Do you remember how you felt when you first started going to Mass as a kid? Were you ever curious or envious of those who stood in line for Holy Communion? Maybe some of you even played “The Body of Christ” using Haw Flakes and wafers! Children often have a natural longing for Holy Communion. For some, this connection stays with them even as they mature. For others, it becomes a mere ritual. As such, we’ve decided to revisit this sacrament for a refresher course on its significance.
What is Holy Communion?
Pope Francis describes Holy Communion—the consecrated wine and host that Catholics receive during Mass—as a great gift. “That’s why going to Mass is so important,” he said. “Going to Mass not just to pray, but to receive Communion, the Bread and Body of Christ. It saves us, forgives us, and makes us one with the Father.
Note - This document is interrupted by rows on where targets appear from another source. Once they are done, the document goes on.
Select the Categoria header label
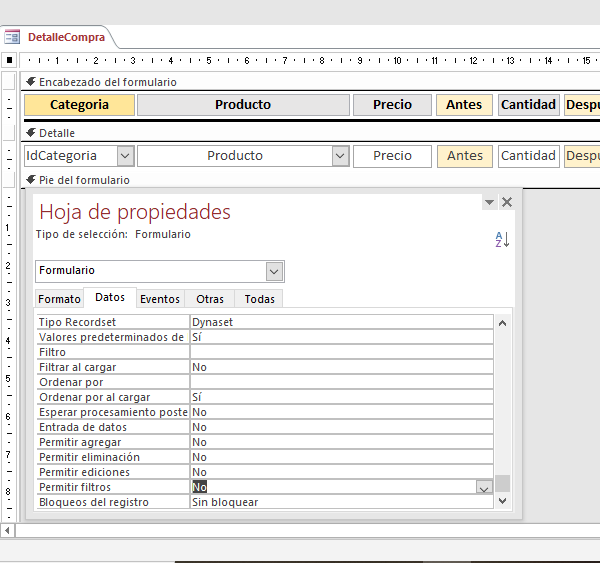600x563 pixels. (x=79, y=105)
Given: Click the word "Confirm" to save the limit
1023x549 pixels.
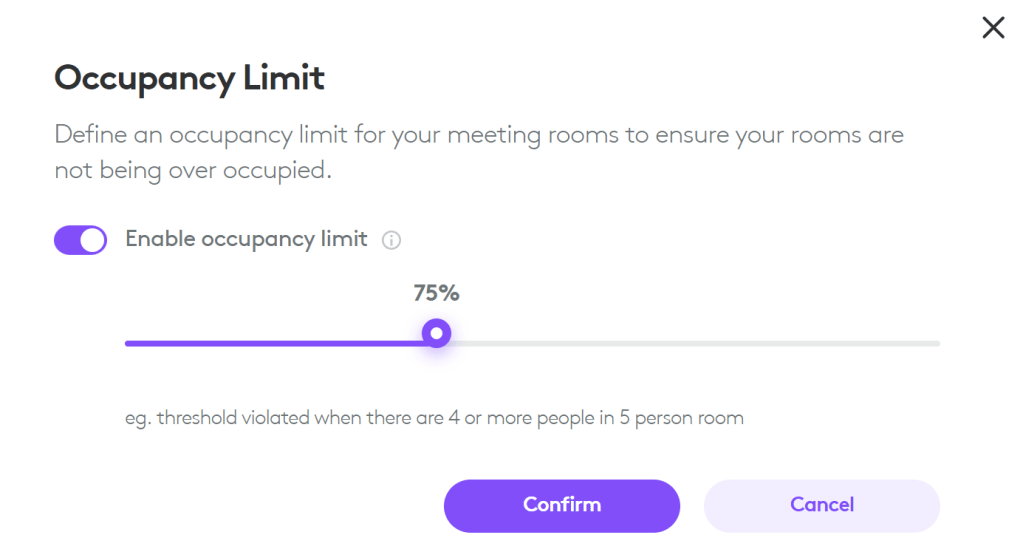Looking at the screenshot, I should [562, 505].
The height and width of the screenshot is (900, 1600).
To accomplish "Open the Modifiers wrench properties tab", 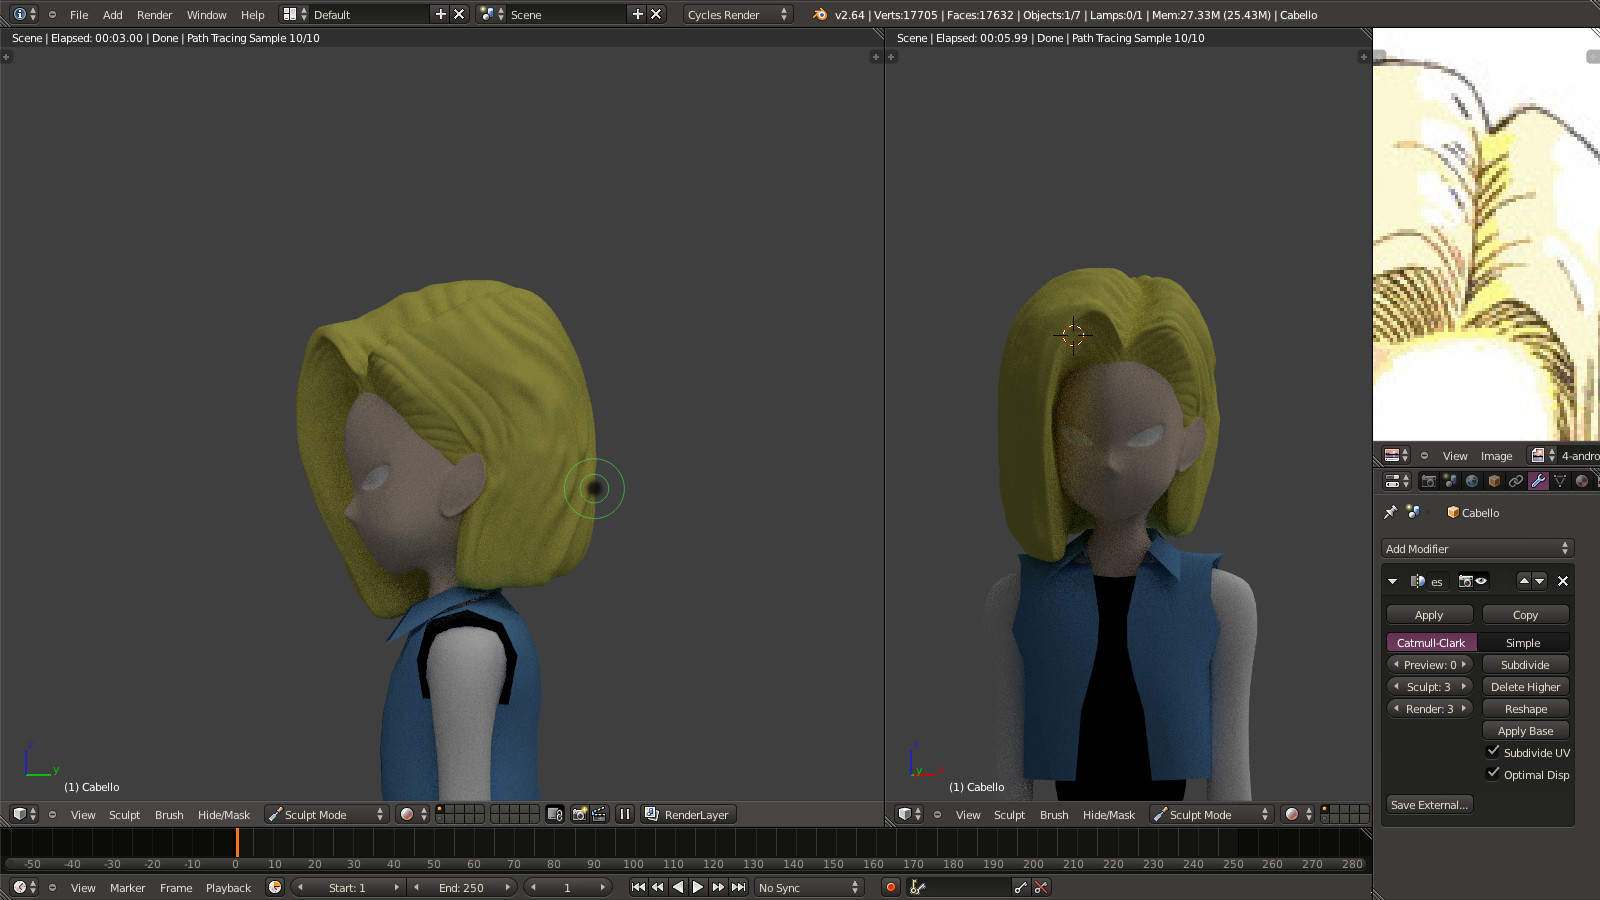I will click(x=1538, y=481).
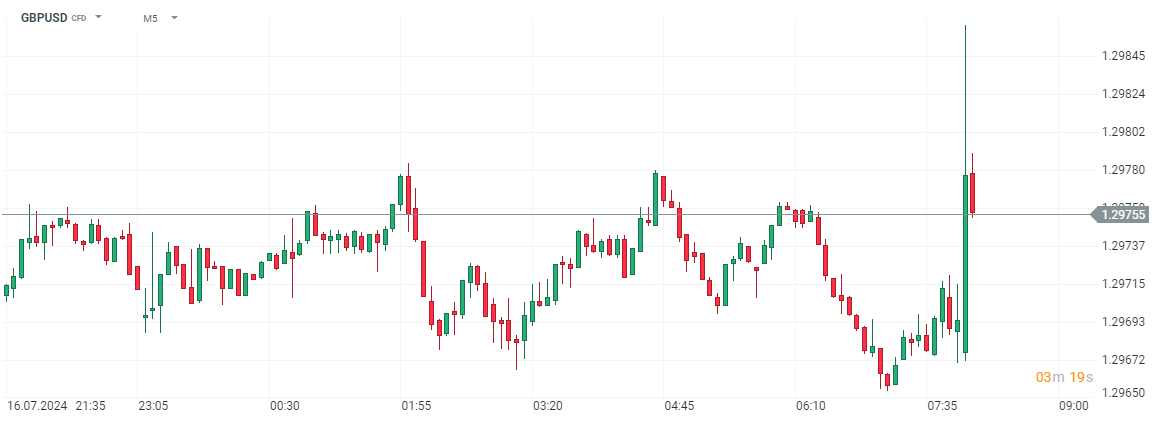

How beautiful!” He adds that it is the summit of God’s saving action. “The Lord Jesus, by becoming bread broken for us, pours upon us all of His mercy and His love, so as to renew our hearts, our lives, and our way of relating with Him and with the brethren.”
Why do we receive it?
“I think the reasons vary from person to person,” says Patricia P. Lambino, PhD, of the Theology Department of the Ateneo de Manila University. “Some probably do it out of routine, or even social pressure. But those with the eyes of faith can probably see more to it than just fulfillment of an obligation. When I go to Mass and receive Holy Communion, I find the time at the beginning of each week to be with Jesus Himself, to celebrate the fact that I am here, alive, nourished by the life and sacrifice of Jesus and His community. And that is my baon for the rest of the week.”